Politicizing humanities leaves grads still seeking deep, impractical learning

Some college graduates complain they weren't prepared for the real world, writes William Deresiewicz in Persuasion. Others say they "didn't learn anything" about literature, philosophy, history, art, religion, about wisdom. They feel "cheated."


"Academic humanities departments have long been inimical to humanistic inquiry . . . as opposed to political tub-thumping, he writes.

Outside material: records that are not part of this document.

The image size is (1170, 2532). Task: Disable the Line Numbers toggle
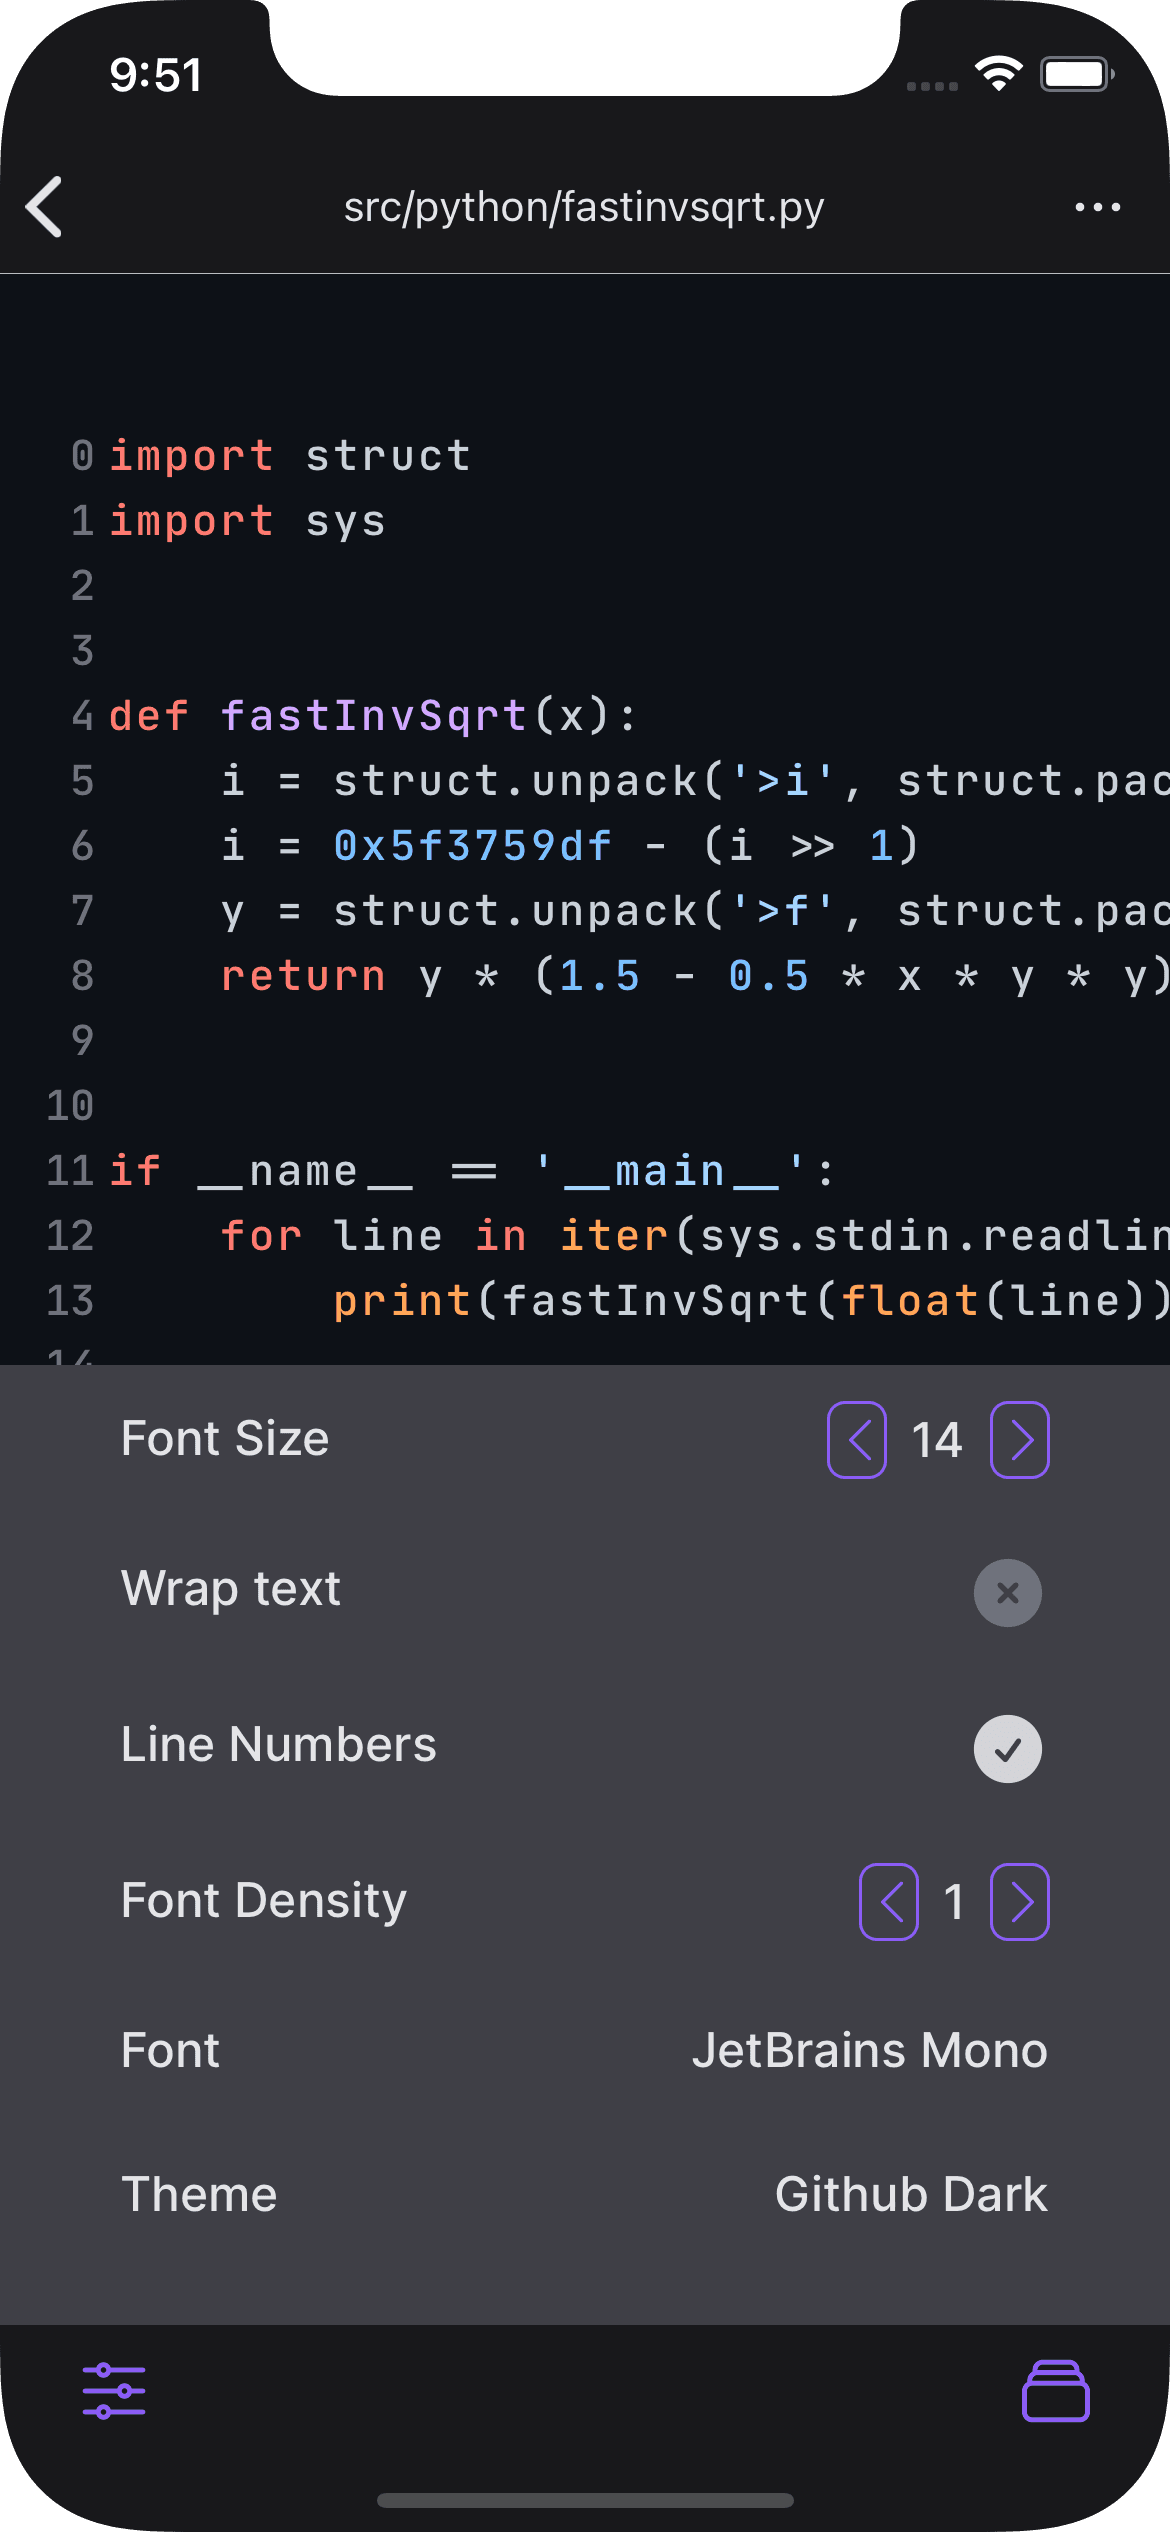pyautogui.click(x=1007, y=1749)
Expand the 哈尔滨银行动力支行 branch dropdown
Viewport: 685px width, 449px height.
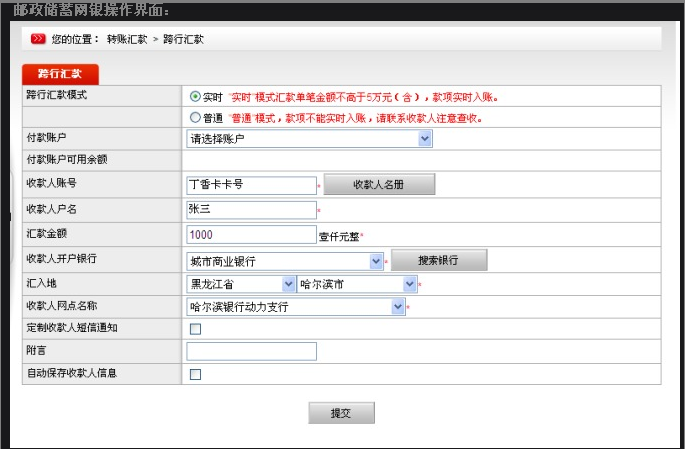pyautogui.click(x=296, y=307)
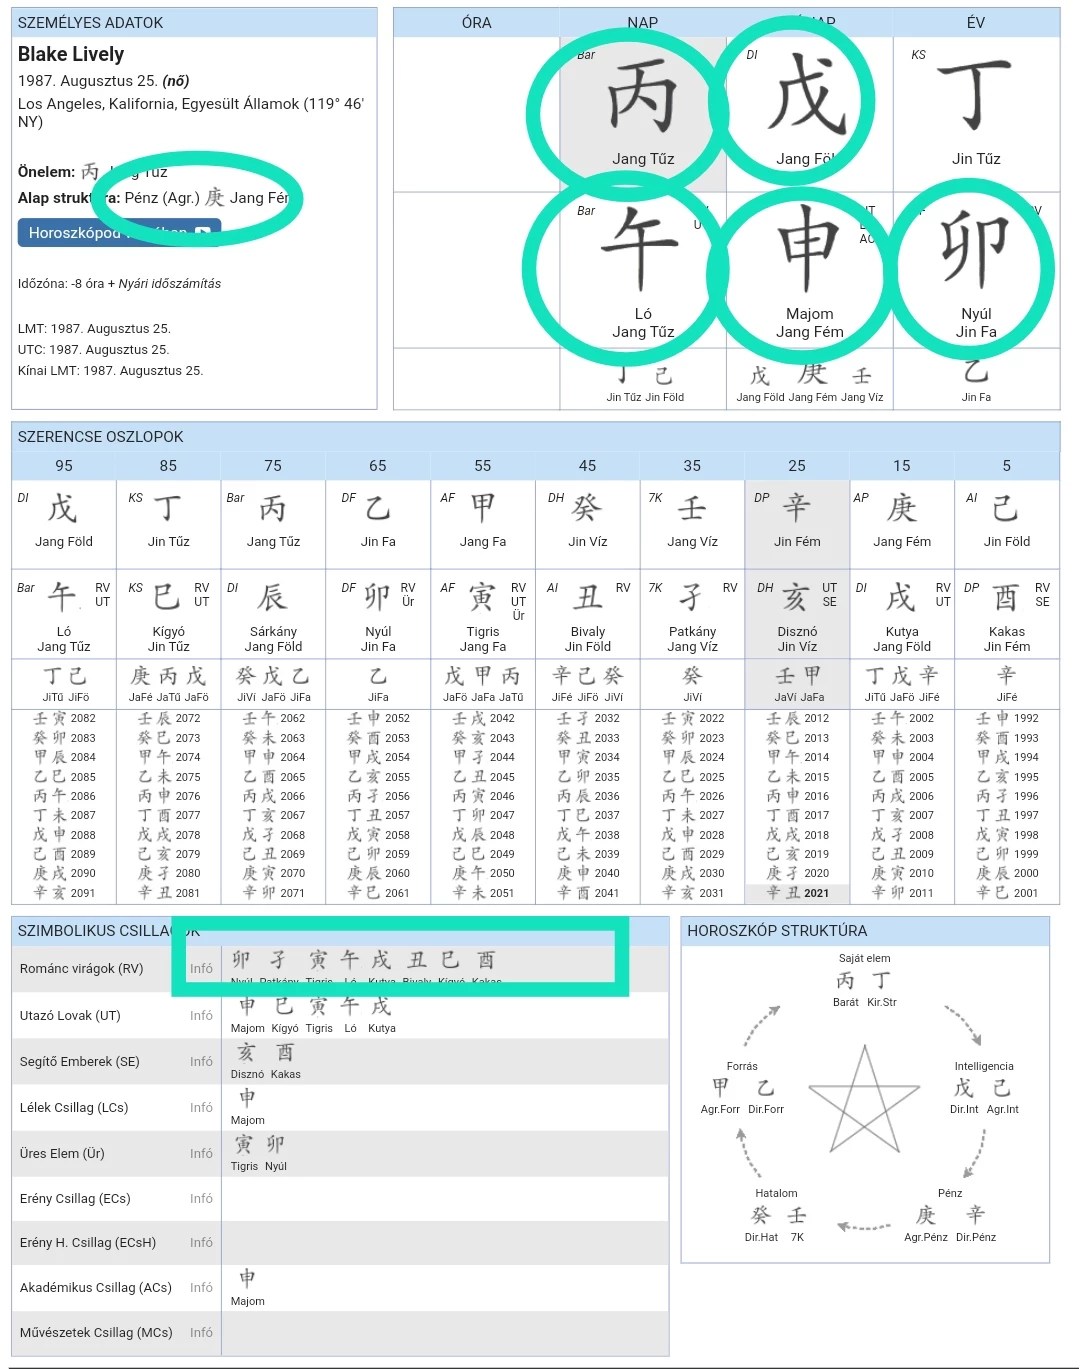Click the ÓRA pillar header

[x=476, y=23]
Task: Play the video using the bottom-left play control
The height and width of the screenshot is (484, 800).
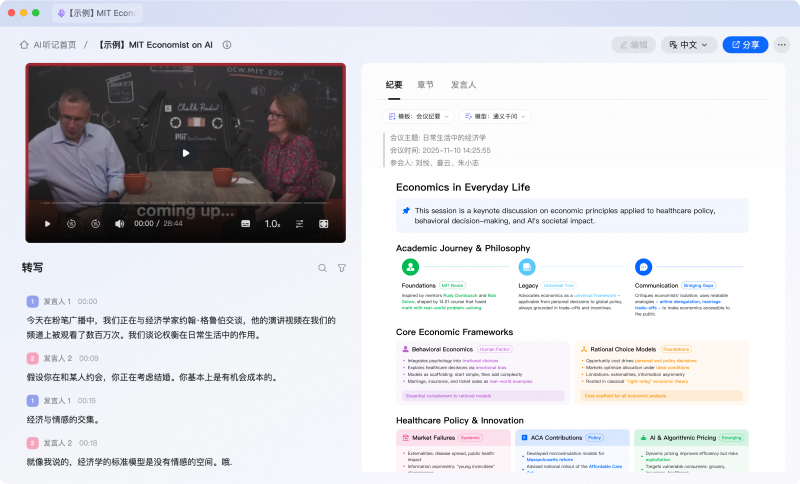Action: (x=47, y=224)
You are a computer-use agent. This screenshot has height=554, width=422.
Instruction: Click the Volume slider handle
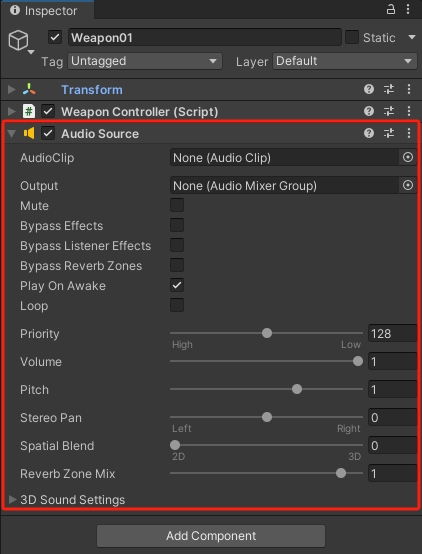tap(358, 361)
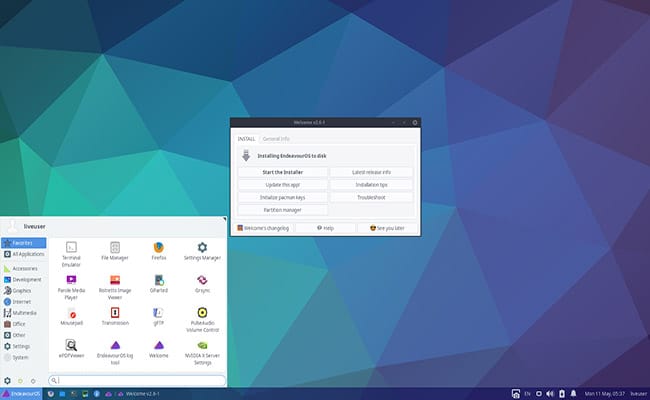Screen dimensions: 650x400
Task: Select the All Applications category
Action: [x=23, y=255]
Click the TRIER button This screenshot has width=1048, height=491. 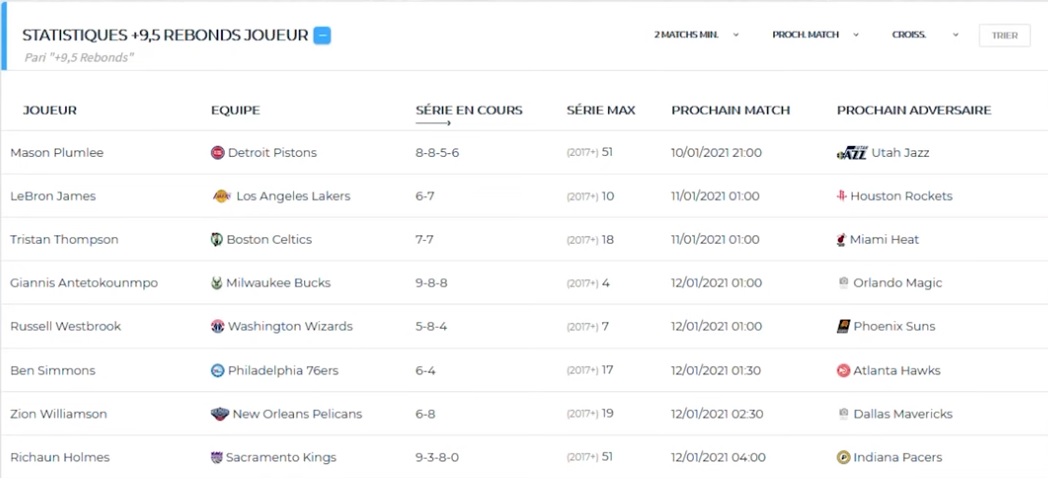[x=1005, y=35]
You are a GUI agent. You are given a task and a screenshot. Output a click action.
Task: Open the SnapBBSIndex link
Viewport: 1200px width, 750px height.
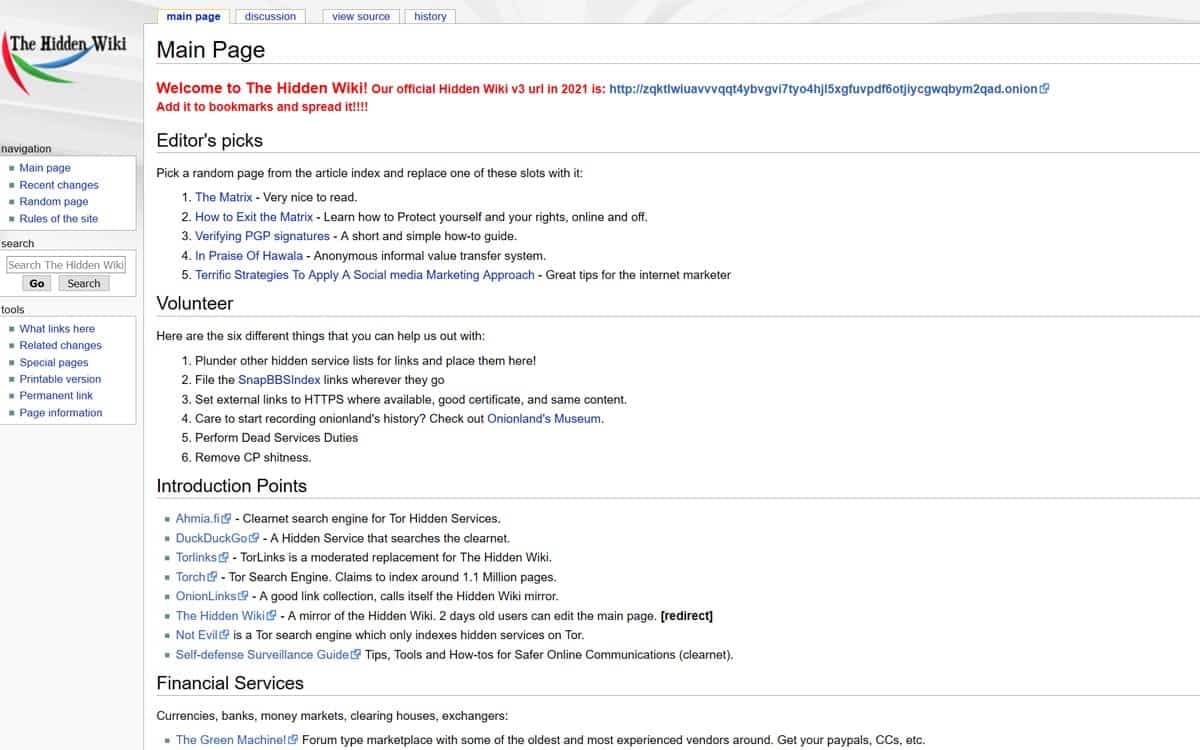pos(279,380)
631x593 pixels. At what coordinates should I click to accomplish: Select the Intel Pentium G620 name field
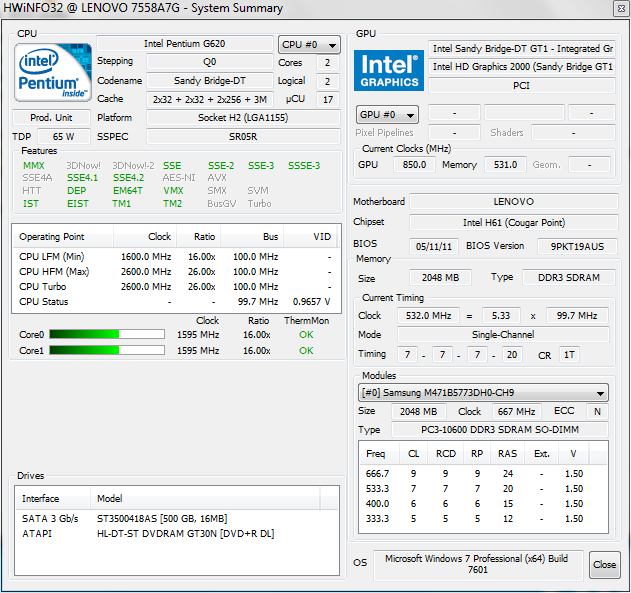tap(184, 45)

Communities for lifelong learners to explore books and ideas are springing up" to prove opportunities for deep reading and discussion. Deresiewicz is involved with the Matthew Strother Center for the Examined Life. The Brooklyn Institute for Social Research, which has a left-wing slant, is another example, he writes. Zena Hitz, a teacher at St. John’s great books college, a Catholic convert, and, for three years, a resident of a monastic community, founded The Catherine Project for people “who actually want to learn.”


"Reading groups and salons that have been proliferating both in-person and online," writes Deresiewicz. There are lots of would-be learners out there.


Beneath their talk of education, of unplugging from technology, of having time for creativity and solitude, I detected a desire to be free of forces and agendas: the university’s agenda of “relevance,” the professoriate’s agenda of political mobilization, the market’s agenda of productivity, the internet’s agenda of surveillance and addiction.

Colleges and universities do not seem inclined to reclaim the liberal arts, writes Deresiewicz. "Between bureaucratic inertia, faculty resistance, and the conflicting agendas of a heterogenous array of stakeholders, concerted change appears to be impossible." The Harvards and Yales aren't worried about losing students, he writes. "As long as elite institutions remain the principal pipeline to elite employers (and they will), the havers and strivers will crowd toward their gates."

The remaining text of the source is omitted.